(WHAT THE EXERCISE ASKS):
Reproduce the items word for word, starting at the very beginning and ending with the line that contains "tap(960, 564)", with that line included.

□ □ □ □ □

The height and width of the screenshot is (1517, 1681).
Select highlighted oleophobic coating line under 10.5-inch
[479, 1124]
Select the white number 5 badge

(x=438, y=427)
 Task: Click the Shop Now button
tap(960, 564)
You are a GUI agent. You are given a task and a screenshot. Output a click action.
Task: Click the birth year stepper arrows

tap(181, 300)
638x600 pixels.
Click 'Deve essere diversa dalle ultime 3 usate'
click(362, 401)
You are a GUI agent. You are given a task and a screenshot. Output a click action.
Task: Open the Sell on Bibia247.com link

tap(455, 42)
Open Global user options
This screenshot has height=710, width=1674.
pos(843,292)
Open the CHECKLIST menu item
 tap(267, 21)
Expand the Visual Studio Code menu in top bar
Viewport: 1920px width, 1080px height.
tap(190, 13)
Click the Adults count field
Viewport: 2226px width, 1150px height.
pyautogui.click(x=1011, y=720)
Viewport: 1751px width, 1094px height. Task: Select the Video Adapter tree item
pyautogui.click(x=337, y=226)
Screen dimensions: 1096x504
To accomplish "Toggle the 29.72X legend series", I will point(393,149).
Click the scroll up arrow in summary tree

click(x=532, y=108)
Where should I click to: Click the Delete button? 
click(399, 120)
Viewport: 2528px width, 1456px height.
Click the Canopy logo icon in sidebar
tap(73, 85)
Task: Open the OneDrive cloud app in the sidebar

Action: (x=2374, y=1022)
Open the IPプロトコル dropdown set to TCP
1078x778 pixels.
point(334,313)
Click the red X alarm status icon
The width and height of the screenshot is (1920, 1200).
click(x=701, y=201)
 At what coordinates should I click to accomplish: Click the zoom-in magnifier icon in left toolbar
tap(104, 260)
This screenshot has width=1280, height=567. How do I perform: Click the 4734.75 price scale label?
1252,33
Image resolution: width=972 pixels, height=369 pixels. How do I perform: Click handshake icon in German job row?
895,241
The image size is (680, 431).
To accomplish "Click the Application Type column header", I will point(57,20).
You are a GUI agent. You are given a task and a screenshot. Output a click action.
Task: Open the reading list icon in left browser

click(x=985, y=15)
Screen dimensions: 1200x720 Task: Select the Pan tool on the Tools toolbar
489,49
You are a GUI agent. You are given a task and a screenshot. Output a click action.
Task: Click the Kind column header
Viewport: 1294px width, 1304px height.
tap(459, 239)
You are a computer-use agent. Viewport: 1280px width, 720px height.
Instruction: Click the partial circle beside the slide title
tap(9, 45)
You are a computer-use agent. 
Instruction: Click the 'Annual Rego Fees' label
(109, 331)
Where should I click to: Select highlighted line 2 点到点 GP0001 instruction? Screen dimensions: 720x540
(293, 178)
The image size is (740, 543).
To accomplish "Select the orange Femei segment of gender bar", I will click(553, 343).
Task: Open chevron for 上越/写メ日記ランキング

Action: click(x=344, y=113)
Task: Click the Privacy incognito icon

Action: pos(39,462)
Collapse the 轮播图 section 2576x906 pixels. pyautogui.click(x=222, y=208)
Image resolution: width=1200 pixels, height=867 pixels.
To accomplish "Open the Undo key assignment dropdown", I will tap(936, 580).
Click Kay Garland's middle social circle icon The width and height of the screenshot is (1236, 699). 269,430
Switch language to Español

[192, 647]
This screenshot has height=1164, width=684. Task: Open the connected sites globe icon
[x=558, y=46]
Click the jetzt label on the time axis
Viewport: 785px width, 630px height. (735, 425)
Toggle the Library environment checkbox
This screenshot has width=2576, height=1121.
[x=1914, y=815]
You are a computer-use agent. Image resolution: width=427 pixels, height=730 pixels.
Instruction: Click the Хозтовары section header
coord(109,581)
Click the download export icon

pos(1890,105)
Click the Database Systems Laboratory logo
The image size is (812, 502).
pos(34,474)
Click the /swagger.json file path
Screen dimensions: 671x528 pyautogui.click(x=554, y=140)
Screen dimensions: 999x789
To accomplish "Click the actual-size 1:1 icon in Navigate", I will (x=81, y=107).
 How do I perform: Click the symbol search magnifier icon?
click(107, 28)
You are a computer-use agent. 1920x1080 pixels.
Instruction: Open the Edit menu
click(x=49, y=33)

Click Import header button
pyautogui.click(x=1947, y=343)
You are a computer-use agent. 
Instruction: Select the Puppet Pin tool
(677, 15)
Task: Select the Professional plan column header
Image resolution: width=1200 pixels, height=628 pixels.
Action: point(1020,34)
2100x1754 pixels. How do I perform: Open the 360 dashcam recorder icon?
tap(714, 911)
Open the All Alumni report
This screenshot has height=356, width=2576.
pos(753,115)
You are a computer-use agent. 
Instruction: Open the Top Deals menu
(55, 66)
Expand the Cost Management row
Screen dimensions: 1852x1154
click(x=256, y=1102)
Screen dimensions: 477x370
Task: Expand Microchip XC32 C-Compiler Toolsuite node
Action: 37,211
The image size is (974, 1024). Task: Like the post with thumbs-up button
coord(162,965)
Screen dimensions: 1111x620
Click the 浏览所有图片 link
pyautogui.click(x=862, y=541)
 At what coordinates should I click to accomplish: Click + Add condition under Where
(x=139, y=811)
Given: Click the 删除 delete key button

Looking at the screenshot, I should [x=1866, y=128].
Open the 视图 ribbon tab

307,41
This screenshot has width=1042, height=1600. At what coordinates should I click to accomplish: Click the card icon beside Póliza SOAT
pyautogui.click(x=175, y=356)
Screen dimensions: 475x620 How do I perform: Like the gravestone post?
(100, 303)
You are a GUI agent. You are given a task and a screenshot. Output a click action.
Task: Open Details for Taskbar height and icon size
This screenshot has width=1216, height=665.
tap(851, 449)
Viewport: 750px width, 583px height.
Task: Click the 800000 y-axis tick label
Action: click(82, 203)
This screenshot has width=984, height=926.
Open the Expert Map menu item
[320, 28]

□ □ □ □ □

(WRITTEN SOLUTION):
The height and width of the screenshot is (1517, 1681).
Select highlighted oleophobic coating line under 10.5-inch
[479, 1124]
Select the white number 5 badge

(x=438, y=427)
 Task: Click the Shop Now button
tap(960, 564)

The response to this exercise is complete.